ADELAIDE – I’m struggling to see how the acquisition of American nuclear submarines necessarily binds us to its foreign policy, let alone fighting a war with it.
If the mere acquisition of US made hardware and very secret and sophisticated technology did that, then surely buying 75 F35 fighters has long since locked us into that role?
Similarly, I struggle with the idea that buying a genuinely potent weapon as a means of defence is a provocation.
This notion runs utterly contrary to the lessons of history, where the strong have always dominated the weak.
While I agree with 'The Age' that Morrison is a person who lacks much insight or foresight or even good judgement, this clearly has not been his decision alone.
Other much more knowledgeable and hard-headed operators will have examined this decision with clear eyes; eyes completely unconcerned about domestic political considerations.
They have made a judgement that the only viable option for the future, other than accepting a role as China's humble supplicant, is to create a defence force capable of inflicting real damage upon any aggressive power.
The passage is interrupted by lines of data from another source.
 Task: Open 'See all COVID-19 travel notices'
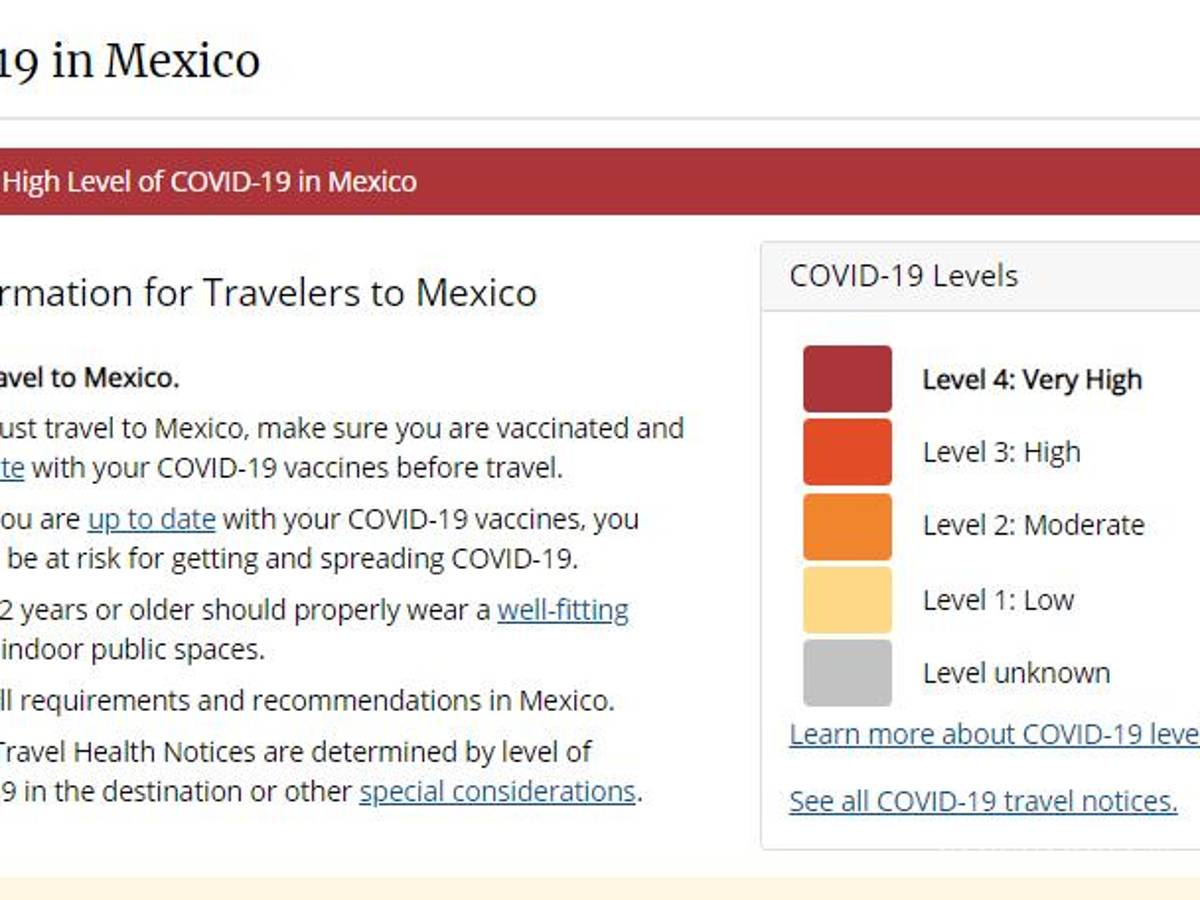pos(982,801)
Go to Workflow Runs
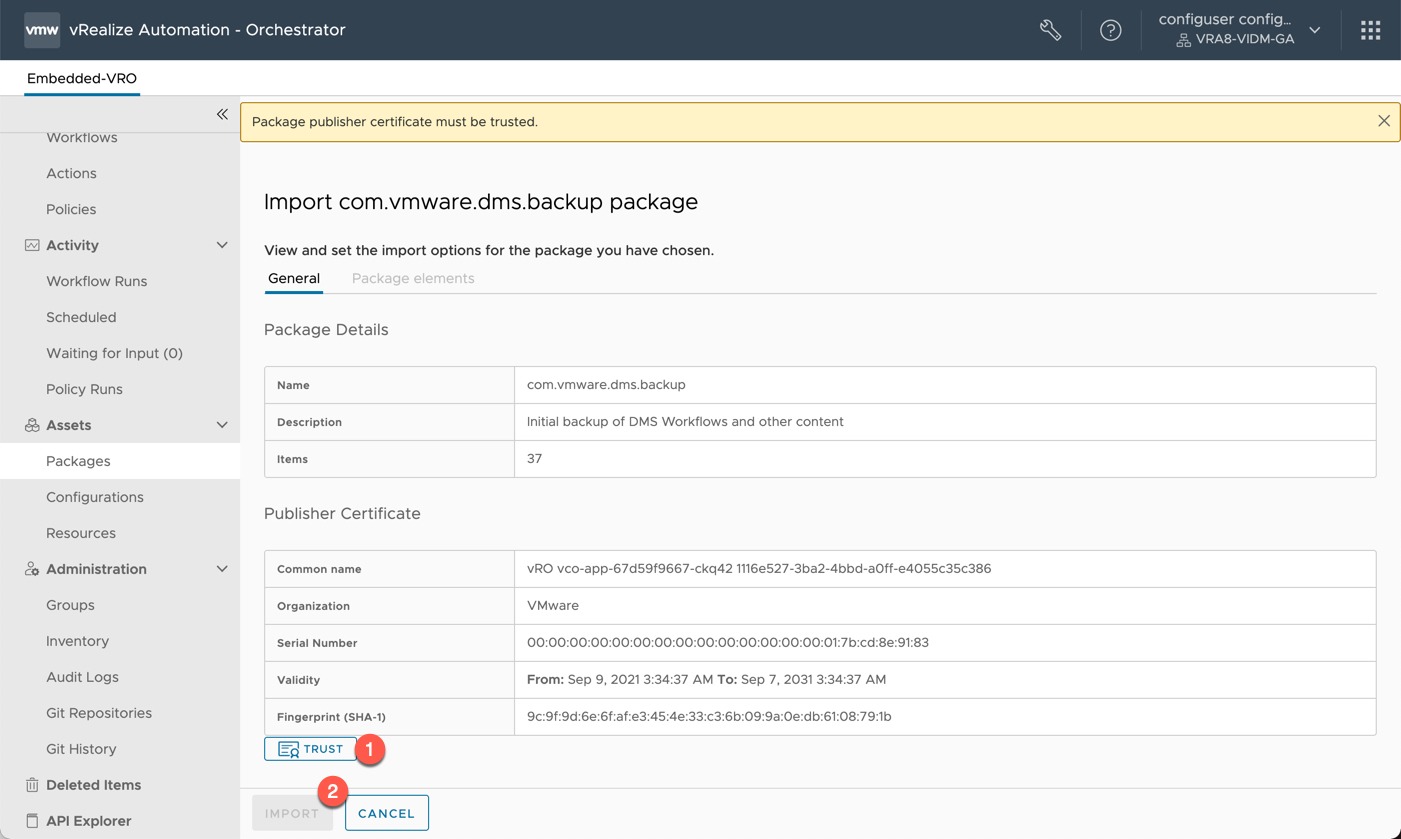Screen dimensions: 1401x839 coord(96,281)
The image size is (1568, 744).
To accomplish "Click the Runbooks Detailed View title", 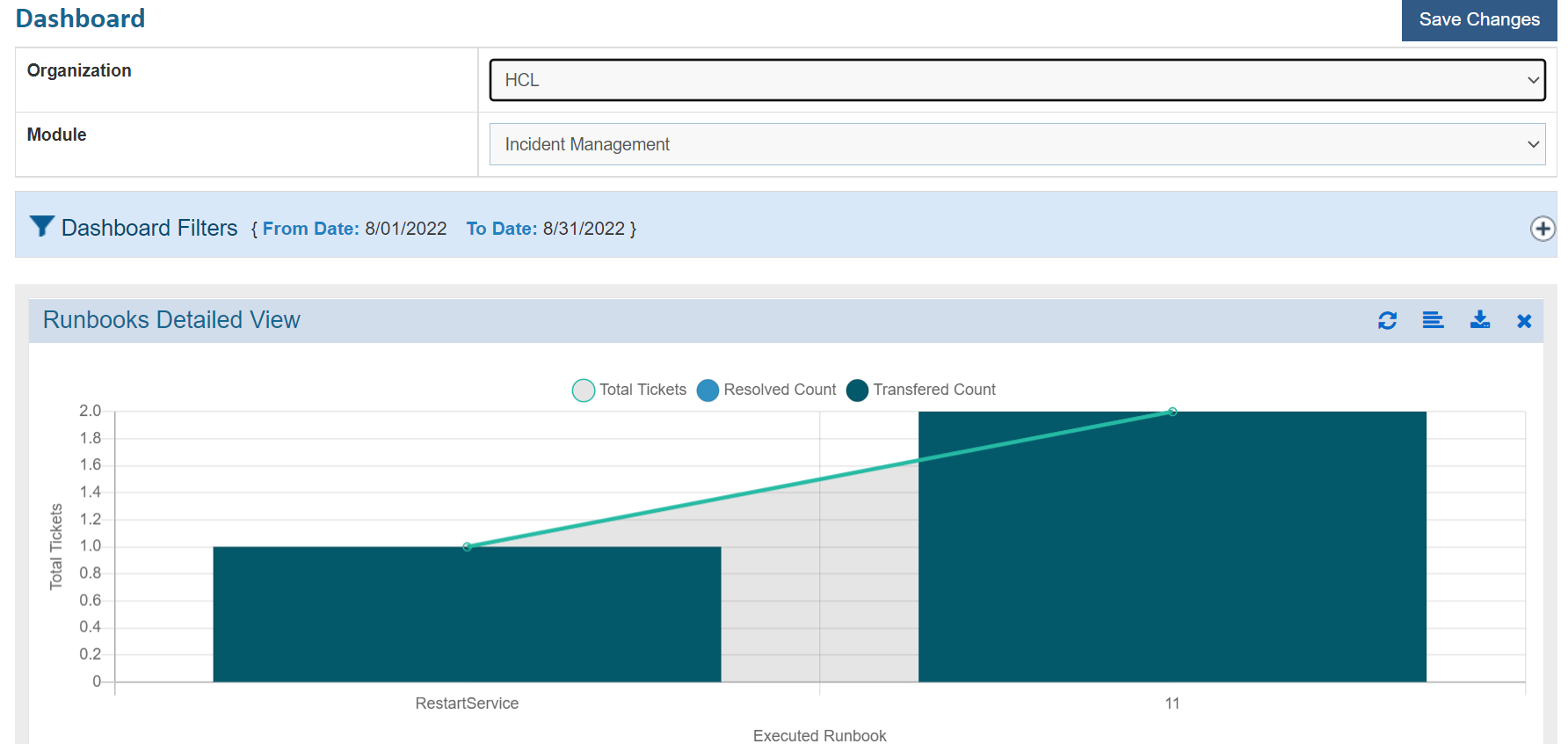I will pos(171,320).
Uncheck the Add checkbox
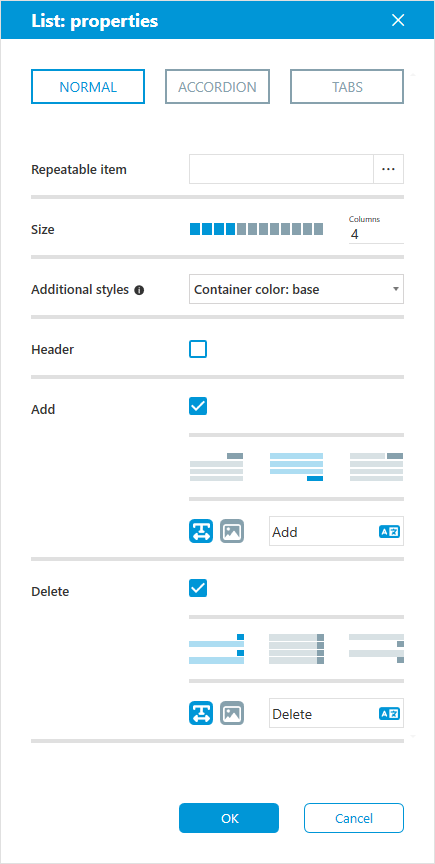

And also to closely align Australia’s foreign policy with what still are the world's greatest liberal democracies, the United States and the United Kingdom.
This is not a risk free strategy by any measure, but there is no reasonable prospect that Australia could play a role as a neutral 'honest broker' between competing powers in this region.
It lacks the economic, political and military heft to do this.
I have a great admiration for China, its history and culture.
Its people are incredibly enterprising and its achievements over the last 30 years or so are nothing short of breathtaking.
It will deservedly resume its historic place as one the world's great powers after what it regards as 'a century of humiliation' at the hands of European imperial powers.
But it is led by what I regard as the 'usual suspects' who collectively form the anti-democratic, doctrinaire, authoritarian and xenophobic Chinese Communist Party.
The CCP is led by a self-appointed 'President for Life', whose pearls of wisdom are regarded as sacrosanct and who will not tolerate disobedience in any form.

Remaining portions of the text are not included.